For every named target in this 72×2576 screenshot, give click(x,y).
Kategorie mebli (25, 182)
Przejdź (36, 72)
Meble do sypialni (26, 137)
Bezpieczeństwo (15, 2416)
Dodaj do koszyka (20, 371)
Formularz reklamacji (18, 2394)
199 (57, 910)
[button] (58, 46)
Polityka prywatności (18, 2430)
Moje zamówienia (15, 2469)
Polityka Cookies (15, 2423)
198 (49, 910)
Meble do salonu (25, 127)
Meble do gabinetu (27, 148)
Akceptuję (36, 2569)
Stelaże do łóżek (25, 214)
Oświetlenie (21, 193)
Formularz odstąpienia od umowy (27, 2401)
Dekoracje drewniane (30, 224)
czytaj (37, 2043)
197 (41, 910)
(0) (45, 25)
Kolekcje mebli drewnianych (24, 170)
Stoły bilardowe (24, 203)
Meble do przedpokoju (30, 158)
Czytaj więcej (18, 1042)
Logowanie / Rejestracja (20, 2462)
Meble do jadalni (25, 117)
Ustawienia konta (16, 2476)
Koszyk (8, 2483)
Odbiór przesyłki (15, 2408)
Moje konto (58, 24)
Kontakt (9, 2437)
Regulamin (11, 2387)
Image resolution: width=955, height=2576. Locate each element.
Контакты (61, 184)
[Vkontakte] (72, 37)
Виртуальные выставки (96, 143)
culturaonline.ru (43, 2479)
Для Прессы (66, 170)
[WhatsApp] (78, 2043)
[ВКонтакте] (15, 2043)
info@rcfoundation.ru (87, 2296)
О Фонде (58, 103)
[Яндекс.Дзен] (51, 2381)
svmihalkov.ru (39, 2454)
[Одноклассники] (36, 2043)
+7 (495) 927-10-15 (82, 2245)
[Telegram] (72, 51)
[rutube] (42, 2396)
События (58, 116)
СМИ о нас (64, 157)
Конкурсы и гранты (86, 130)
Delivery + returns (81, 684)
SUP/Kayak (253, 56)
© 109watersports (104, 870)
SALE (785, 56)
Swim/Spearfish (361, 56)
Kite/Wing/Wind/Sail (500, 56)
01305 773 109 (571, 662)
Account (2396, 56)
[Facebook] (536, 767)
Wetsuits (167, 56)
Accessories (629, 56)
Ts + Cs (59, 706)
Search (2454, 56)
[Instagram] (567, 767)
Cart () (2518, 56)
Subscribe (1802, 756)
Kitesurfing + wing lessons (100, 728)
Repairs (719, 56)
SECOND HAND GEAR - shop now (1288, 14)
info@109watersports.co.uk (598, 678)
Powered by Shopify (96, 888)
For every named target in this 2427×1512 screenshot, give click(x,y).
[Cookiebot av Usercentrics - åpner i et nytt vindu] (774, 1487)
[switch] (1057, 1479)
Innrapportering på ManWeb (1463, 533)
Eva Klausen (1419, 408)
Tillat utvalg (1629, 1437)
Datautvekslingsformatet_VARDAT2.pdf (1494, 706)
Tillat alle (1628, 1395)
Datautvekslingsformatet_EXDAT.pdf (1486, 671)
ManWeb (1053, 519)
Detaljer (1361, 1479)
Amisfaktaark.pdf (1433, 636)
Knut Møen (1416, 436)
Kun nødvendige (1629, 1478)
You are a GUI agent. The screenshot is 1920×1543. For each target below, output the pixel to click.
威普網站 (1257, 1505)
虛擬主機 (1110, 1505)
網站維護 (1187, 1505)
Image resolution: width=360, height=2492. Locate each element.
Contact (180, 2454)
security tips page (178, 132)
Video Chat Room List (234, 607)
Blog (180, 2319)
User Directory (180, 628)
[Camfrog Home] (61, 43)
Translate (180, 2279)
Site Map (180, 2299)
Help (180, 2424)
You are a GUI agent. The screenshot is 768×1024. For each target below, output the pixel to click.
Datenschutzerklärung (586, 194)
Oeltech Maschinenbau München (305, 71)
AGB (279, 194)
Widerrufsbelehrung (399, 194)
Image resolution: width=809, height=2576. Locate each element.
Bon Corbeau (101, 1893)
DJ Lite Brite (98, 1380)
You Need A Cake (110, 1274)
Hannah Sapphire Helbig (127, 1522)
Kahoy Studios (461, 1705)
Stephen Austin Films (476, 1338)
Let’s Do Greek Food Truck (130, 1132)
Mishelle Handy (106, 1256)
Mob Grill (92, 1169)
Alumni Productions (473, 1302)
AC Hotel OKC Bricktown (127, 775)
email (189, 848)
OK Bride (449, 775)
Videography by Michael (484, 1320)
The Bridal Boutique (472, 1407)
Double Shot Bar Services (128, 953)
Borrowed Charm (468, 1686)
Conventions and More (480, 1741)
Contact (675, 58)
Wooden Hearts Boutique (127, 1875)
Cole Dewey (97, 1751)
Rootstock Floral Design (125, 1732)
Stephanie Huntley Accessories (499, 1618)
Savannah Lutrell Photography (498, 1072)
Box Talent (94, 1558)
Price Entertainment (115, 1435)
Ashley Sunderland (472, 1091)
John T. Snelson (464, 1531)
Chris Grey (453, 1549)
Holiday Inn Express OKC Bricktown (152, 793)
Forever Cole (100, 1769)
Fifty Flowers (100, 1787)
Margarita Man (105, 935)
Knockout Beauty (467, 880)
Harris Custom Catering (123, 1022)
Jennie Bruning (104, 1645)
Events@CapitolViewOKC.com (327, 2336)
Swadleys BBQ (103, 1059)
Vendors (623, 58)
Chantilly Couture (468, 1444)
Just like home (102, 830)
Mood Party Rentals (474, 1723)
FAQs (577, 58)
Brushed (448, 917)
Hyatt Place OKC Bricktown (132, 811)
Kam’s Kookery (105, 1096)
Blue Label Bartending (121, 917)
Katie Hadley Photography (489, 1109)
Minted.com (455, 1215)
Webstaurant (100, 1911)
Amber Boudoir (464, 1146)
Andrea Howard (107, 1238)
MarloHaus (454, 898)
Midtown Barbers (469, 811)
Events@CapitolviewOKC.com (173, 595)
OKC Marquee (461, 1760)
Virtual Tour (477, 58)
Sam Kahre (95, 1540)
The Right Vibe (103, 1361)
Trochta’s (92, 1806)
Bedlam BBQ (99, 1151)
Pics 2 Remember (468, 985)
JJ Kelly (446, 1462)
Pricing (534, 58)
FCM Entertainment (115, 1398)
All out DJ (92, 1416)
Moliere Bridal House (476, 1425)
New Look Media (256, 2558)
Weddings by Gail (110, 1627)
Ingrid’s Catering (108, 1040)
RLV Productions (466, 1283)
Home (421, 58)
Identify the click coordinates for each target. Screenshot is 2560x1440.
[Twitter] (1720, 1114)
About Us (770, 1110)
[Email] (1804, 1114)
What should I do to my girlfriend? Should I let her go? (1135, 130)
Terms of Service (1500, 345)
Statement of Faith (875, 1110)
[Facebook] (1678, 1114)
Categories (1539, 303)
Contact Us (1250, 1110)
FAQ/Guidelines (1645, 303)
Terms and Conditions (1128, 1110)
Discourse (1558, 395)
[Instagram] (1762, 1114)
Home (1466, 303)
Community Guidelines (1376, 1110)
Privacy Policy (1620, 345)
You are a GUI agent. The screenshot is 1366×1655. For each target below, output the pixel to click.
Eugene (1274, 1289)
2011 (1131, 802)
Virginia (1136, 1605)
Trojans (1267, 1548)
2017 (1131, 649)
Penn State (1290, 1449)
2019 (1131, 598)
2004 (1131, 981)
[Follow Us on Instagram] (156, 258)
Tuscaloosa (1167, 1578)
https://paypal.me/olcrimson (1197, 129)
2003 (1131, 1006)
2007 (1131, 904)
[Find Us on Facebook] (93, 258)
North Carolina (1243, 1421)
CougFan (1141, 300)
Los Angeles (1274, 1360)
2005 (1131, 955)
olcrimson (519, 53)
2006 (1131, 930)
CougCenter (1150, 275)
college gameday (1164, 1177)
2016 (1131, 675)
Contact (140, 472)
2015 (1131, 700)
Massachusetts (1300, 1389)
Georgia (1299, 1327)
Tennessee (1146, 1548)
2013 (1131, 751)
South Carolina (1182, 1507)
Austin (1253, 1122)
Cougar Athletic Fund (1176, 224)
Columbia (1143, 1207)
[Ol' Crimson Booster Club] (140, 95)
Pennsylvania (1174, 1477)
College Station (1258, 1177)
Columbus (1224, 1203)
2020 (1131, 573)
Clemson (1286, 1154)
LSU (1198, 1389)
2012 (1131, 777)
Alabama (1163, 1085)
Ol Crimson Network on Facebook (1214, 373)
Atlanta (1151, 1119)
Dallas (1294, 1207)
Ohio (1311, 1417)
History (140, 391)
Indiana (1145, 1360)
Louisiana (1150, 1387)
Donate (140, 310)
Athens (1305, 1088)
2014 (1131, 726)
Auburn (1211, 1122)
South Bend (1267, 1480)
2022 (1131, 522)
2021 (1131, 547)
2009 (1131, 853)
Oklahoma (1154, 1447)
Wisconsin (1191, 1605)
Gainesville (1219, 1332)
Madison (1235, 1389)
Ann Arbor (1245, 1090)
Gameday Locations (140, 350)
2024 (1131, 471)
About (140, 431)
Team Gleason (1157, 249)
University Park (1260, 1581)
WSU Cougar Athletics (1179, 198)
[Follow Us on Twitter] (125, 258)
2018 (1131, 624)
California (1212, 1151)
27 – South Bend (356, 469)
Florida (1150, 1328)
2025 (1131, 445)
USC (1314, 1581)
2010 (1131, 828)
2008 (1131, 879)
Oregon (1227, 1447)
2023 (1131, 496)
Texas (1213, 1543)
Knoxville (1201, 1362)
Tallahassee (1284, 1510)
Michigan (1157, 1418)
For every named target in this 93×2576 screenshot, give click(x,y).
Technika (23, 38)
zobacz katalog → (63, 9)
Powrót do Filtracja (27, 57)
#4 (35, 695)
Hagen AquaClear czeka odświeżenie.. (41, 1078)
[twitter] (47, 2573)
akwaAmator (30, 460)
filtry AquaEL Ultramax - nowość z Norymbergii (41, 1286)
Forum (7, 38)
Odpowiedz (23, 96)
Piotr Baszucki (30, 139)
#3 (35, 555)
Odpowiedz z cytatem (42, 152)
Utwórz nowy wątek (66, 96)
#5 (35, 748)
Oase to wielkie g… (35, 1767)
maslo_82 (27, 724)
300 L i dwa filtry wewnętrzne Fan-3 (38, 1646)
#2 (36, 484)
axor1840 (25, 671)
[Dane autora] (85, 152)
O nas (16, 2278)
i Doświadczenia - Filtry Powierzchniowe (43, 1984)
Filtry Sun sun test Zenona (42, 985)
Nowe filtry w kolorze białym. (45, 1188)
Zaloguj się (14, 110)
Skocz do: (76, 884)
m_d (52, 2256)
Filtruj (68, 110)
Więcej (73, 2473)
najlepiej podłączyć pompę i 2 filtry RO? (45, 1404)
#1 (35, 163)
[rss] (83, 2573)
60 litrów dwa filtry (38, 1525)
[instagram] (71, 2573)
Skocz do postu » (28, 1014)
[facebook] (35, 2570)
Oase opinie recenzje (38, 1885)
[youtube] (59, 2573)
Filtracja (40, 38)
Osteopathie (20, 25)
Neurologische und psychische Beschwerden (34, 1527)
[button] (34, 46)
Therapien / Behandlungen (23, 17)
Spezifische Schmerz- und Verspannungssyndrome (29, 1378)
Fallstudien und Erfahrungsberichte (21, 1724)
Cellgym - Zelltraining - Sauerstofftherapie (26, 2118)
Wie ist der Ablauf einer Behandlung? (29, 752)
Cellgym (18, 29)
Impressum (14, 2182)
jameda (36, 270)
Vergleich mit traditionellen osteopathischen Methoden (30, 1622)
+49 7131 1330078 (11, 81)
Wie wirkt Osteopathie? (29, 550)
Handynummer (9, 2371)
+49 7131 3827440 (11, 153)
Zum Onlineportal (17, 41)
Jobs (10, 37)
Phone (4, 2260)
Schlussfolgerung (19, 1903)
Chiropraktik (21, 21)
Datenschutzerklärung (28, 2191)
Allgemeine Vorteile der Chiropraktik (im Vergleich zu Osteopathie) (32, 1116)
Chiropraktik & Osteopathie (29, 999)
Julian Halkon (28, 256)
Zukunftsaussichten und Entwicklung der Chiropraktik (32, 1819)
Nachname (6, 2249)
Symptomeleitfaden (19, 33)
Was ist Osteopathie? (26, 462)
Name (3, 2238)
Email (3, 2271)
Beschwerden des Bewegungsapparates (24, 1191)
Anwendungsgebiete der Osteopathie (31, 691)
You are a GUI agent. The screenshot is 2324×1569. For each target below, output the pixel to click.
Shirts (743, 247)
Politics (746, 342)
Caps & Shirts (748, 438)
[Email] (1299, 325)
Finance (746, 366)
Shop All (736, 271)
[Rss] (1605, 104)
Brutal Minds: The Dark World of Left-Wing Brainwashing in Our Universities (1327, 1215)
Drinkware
○ ○ ○ ○ ○ ○ ○
**Your goal:** An exact transcription of the lines from the start of the listing through the line bearing "Stelaże do łóżek (25, 214)" is the whole answer.

**Solution to this exercise:**
For every named target in this 72×2576 screenshot, give click(x,y).
Kategorie mebli (25, 182)
Przejdź (36, 72)
Meble do sypialni (26, 137)
Bezpieczeństwo (15, 2416)
Dodaj do koszyka (20, 371)
Formularz reklamacji (18, 2394)
199 (57, 910)
[button] (58, 46)
Polityka prywatności (18, 2430)
Moje zamówienia (15, 2469)
Polityka Cookies (15, 2423)
198 (49, 910)
Meble do salonu (25, 127)
Meble do gabinetu (27, 148)
Akceptuję (36, 2569)
Stelaże do łóżek (25, 214)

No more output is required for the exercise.